Almost two years later, with my China experience under my belt and renewed focus, I returned to London to finish my degree and get going with my career. I was dead set on building a high profile career and climbing the proverbial ladder. Marriage, babies and starting a family were not my goals. Instead, success, money, and power were my motivating forces. Falling in love was definitely not part of the plan, but suddenly, I had a man whom I loved thousands of miles away and found myself in a long distance relationship.
As distance grew, so did the intensity of our love. We soon got engaged, and a year later, I was married at 23. Everyone around me thought: “God, you’re young… jeeez, that’s risky.” Once again, I didn’t see it as a risk—only a world of possibilities and an adventure of a lifetime with my soulmate.
The first couple of years of marriage were tough. Besides being naïve about what it took to make a marriage work, I was still figuring life out. Hell-bent on keeping my independence, I was also selfish and focused on what I wanted—which I now know is a recipe for disaster if you’re married. Through the many storms that we had to weather together, I gradually learnt more about myself, and what a true partnership really entailed, eventually making both me and our bond stronger.
While all of that was happening, I still pinned my self-worth on achieving success. Although I had fulfilled my goal of being a luxury brand manager at the age of 25, I still wasn’t satisfied; something inside had shifted. Trying to rationalise my malaise, I convinced myself that it was either my current job, or that I missed being in Asia. Either way, I knew something had to change.
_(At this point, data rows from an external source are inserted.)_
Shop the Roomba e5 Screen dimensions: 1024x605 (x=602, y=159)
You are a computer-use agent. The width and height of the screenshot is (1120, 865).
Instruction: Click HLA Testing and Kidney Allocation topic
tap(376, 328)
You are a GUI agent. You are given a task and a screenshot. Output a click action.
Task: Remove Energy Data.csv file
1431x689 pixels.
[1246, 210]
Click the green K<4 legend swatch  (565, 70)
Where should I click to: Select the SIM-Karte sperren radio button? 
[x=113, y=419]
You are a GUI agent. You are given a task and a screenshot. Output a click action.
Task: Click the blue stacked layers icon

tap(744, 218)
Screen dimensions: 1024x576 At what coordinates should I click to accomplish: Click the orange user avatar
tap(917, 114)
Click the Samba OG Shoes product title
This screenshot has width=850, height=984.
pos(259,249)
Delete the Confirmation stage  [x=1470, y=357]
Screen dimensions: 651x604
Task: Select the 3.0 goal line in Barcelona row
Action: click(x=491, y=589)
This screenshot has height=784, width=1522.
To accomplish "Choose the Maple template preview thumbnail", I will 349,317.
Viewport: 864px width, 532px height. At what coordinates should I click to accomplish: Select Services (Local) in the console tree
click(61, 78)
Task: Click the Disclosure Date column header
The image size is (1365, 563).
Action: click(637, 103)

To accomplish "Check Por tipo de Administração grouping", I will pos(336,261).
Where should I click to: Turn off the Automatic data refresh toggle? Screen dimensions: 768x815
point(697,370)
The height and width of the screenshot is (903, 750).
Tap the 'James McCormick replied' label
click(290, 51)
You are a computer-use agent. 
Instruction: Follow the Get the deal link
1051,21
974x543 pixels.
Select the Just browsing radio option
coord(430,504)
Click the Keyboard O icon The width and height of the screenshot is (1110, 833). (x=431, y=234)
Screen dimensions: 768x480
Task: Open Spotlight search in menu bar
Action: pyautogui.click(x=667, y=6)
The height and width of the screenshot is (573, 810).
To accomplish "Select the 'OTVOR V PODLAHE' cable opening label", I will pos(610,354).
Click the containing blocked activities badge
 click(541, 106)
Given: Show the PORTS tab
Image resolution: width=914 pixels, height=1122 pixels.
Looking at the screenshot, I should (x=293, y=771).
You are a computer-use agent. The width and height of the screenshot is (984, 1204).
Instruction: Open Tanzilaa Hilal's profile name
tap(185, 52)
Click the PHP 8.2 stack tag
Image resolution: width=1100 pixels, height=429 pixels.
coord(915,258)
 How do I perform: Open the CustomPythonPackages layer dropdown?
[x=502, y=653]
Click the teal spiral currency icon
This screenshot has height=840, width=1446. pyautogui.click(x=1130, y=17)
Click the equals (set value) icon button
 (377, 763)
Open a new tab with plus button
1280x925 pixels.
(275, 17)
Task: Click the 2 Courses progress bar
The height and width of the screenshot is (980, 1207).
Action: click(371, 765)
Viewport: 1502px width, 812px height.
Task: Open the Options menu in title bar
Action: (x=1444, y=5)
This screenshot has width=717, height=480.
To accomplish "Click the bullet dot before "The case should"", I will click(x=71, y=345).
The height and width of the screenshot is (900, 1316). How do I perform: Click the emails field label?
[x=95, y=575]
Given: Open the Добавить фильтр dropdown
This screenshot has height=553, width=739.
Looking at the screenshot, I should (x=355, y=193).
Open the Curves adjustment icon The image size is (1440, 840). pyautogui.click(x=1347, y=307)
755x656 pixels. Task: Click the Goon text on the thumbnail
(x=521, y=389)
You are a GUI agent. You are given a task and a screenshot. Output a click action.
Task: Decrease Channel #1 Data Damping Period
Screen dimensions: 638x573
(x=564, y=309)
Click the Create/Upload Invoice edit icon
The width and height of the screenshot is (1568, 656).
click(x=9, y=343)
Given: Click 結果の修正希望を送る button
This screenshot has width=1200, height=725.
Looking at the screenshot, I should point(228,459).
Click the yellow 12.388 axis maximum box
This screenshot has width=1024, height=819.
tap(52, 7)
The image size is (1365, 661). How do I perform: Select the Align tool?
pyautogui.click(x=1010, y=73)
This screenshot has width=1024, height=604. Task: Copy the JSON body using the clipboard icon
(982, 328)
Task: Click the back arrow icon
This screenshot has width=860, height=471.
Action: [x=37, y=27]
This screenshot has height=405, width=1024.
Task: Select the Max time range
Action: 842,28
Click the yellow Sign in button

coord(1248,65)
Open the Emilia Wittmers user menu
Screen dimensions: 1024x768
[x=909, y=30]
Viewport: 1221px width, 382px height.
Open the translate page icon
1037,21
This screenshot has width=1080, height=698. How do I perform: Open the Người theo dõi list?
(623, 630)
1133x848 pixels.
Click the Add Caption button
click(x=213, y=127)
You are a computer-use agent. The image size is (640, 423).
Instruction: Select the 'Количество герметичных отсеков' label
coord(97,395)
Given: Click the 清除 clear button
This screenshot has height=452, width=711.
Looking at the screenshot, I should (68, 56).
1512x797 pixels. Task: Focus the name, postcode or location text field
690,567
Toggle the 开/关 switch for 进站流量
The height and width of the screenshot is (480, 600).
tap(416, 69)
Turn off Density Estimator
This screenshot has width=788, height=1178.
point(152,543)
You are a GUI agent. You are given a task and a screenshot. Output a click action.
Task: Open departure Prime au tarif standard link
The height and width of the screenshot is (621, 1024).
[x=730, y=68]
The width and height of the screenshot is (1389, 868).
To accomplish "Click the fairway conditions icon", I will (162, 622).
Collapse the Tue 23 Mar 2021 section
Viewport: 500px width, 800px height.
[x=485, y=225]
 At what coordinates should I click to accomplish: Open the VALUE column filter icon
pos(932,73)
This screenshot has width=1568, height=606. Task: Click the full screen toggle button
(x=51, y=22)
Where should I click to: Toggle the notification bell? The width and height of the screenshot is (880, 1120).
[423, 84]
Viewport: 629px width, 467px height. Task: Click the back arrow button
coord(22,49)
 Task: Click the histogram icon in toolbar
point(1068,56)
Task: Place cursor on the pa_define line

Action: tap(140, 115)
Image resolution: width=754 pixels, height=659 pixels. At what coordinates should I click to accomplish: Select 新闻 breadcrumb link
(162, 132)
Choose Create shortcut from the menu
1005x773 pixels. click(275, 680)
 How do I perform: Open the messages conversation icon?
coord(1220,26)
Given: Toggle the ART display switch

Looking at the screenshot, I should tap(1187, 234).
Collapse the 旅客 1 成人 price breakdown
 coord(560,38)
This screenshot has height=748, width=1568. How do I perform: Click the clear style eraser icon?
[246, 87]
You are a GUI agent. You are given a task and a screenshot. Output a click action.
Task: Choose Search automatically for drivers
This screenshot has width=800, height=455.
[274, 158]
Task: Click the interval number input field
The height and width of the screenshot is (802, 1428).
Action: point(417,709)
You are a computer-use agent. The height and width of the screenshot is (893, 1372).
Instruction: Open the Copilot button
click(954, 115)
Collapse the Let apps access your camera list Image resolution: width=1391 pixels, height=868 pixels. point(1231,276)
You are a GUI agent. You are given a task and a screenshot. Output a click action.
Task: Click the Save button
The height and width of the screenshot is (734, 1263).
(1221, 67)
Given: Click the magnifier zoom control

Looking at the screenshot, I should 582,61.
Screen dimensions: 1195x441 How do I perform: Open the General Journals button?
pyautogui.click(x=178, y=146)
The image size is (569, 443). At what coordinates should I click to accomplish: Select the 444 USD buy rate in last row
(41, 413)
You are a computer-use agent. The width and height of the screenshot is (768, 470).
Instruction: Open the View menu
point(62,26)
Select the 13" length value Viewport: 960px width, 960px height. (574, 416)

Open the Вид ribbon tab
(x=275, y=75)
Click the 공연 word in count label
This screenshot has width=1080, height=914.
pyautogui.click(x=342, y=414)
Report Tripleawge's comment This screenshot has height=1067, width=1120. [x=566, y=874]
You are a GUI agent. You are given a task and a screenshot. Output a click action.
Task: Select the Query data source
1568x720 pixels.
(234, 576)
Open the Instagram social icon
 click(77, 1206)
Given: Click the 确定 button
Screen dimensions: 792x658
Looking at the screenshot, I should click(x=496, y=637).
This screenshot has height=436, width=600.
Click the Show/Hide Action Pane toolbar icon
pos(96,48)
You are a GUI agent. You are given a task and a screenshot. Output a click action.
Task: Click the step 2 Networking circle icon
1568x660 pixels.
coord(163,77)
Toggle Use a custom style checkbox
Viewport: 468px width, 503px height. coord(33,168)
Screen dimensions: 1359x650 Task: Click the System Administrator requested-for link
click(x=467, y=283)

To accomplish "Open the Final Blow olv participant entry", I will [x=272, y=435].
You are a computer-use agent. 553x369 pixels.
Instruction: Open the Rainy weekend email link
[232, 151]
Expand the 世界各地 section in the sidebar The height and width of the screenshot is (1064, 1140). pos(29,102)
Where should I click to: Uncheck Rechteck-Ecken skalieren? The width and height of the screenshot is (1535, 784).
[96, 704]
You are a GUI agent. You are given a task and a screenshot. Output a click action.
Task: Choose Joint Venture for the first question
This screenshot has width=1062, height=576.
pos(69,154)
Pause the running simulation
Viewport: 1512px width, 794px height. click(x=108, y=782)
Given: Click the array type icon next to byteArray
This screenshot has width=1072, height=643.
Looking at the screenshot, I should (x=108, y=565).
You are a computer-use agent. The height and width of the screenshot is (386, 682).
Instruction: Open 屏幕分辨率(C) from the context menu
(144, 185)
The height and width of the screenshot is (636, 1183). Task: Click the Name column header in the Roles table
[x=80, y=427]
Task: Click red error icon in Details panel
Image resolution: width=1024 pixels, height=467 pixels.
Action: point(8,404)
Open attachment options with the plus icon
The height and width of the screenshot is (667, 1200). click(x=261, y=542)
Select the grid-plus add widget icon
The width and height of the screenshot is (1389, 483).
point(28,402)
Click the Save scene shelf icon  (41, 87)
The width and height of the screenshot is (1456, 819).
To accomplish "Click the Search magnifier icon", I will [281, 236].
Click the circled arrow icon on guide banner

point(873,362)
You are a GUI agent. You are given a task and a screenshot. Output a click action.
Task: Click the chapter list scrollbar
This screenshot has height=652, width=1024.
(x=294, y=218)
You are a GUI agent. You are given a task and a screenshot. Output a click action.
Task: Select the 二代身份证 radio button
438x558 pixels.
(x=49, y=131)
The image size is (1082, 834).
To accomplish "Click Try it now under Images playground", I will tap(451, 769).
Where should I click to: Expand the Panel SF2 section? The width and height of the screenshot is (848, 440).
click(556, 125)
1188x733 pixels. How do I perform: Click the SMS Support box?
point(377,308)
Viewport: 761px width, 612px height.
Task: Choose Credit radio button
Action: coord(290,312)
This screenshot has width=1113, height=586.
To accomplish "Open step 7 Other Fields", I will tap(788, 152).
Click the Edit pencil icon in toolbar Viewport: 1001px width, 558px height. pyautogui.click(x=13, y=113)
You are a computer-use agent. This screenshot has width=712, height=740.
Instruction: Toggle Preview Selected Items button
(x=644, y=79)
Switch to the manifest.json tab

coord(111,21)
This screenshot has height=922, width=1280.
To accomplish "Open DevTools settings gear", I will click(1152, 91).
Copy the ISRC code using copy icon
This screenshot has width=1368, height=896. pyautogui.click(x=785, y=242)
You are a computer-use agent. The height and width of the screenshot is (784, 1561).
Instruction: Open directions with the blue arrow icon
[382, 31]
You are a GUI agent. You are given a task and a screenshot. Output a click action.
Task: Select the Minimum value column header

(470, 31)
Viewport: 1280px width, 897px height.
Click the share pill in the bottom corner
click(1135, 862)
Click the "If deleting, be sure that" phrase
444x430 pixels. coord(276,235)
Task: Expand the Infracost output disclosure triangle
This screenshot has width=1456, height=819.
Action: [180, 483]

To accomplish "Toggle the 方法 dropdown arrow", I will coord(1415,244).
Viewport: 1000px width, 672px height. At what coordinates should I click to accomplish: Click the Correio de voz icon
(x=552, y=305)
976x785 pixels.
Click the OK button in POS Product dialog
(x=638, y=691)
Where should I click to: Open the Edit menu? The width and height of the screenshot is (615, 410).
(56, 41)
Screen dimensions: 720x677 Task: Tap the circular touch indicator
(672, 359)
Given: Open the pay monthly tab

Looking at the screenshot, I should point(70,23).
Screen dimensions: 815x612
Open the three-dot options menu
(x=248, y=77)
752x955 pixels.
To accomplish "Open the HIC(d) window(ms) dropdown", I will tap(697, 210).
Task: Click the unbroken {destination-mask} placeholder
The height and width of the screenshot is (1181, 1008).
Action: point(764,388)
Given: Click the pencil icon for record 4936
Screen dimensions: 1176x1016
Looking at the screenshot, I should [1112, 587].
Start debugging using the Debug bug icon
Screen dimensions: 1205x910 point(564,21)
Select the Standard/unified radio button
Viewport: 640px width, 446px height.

After many lengthy discussions about our future, my husband and I realised that 4 years in Europe was enough and the time had come to head back to Asia. We were open to living pretty much anywhere, so whoever got a job first, we would move to that city. When Max found a position running a start-up in Singapore, we packed our bags and cashed in our pensions. We hedged all of our bets on this new opportunity and ventured into the unknown. Somehow, we didn’t think twice about our decision, and had we, it might be a different tale.
The move came at a very transitional period of my life, manifesting in more ways than one. Having to quit my job, I was uncertain about my next step. Should I continue in luxury? Or do something on my own? I had a few business ideas and a good friend to partner with, yet, I was filled with trepidation and doubt. My years of being carefree were replaced with the expectation and determination to be independent. Going down the entrepreneurial route would have given me professional independence, but also make me dependent on my husband for financial help—something I couldn’t get my head around.
6 weeks after we moved to Singapore, I lost my beautiful mum to Leukemia. As the only child raised by a single mum, it was earth shattering. Suddenly my world was thrown upside down. My entire reality shifted. The deluge of emotions surrounding my dissatisfaction towards my current path only multiplied, forcing me to come to the realisation that life is too short to be unhappy and to not do what you love. It also dawned on me that I was pursuing a career because it was what I thought I should do, not because I wanted to.
So I made the decision to move on from my “dream career”, and learned to accept and be grateful for my husband’s support. With my newfound acceptance, I took the plunge and launched my own business. On paper, it is the biggest personal and professional risk I have taken given that 95% of start-ups fail.
But did you know that the synonym for risk is possibility? Why do we instinctively focus on the risk when you can focus on the possibilities? Like everything in life, if we focus on the negative it leaves no room for the positive. Had I not taken those risks, I would not be where I am now, both professionally and personally because any kind of risk leads to growth, wisdom and discovery—a new world and a bolder me.